The evolutionary models used for Bayesian analyses were determined using the Akaike Information Criterion (AIC) in MrModeltest 2.3 (Nylander, 2004). Bayesian analyses were performed in MrBayes 3.1.2 (Ronquist & Huelsenbeck, 2003), and the number of categories used to approximate the gamma distribution was set at four. Additionally, six Markov chains (Larget & Simon, 1999) were run for 3,000,000 generations for 16S rRNA and for 1,000,000 generations for surface-encoding genes. Posterior probability (PP) values were subsequently calculated. Stabilization of model parameters (burn-in) occurred around 2,400,000 and 800,000 generations for 16S rRNA and surface-encoding genes, respectively. Every 100th tree after stabilization (burn-in) was sampled to calculate a 50% majority-rule consensus tree.
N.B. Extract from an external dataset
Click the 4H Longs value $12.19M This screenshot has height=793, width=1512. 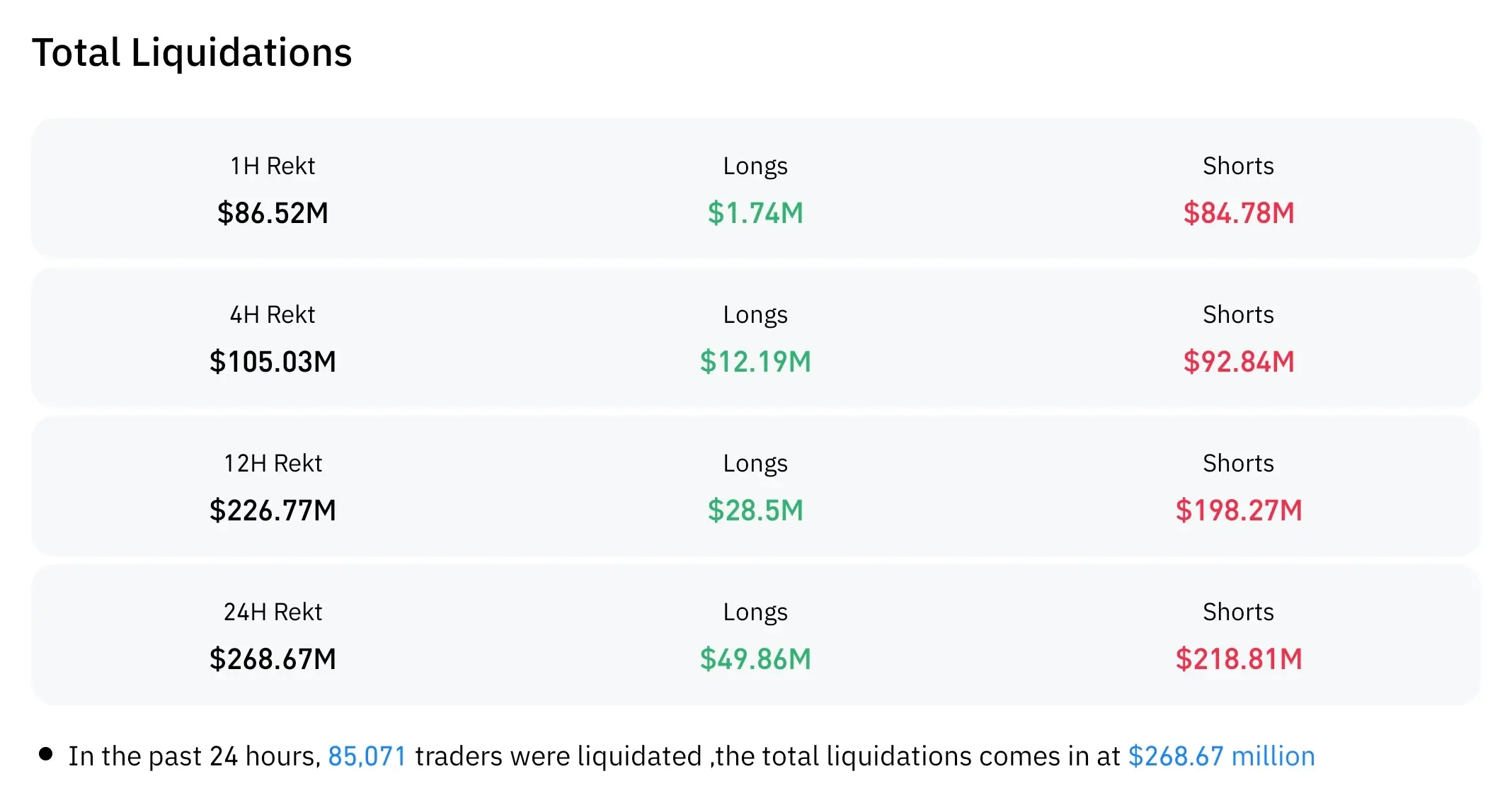(x=755, y=362)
All trees were constructed using the program FigTree v1.3.1 (http://tree.bio.ed.ac.uk/software/figtree/).

Genetic divergence analyses

DnaSP (Librado and Rozas, 2009) was used to calculate synonymous (dS) and nonsynonymous (dN) rates and two common measures of nucleotide variation, π and θW, for determining ompA intraspecies variation within Glossina. Neutrality tests were also performed in DnaSP. The McDonald-Krietman test and Neutrality index (NI) were calculated by comparing the ratio of dS to dN mutations within either individual Glossina species for ompA, or among Glossina isolates for ompC, and an E.coli outgroup. The outgroup was composed of ecologically diverse E. coli representatives NC_000913, NC_008253 and NC_002655. These adaptive evolution tests have been shown to be most powerful when taxa are closely related (Clark et al., 2003). We chose E. coli as our representative outgroup because it is a close relative of Sodalis, and has a wide representation of publicly available genome strains.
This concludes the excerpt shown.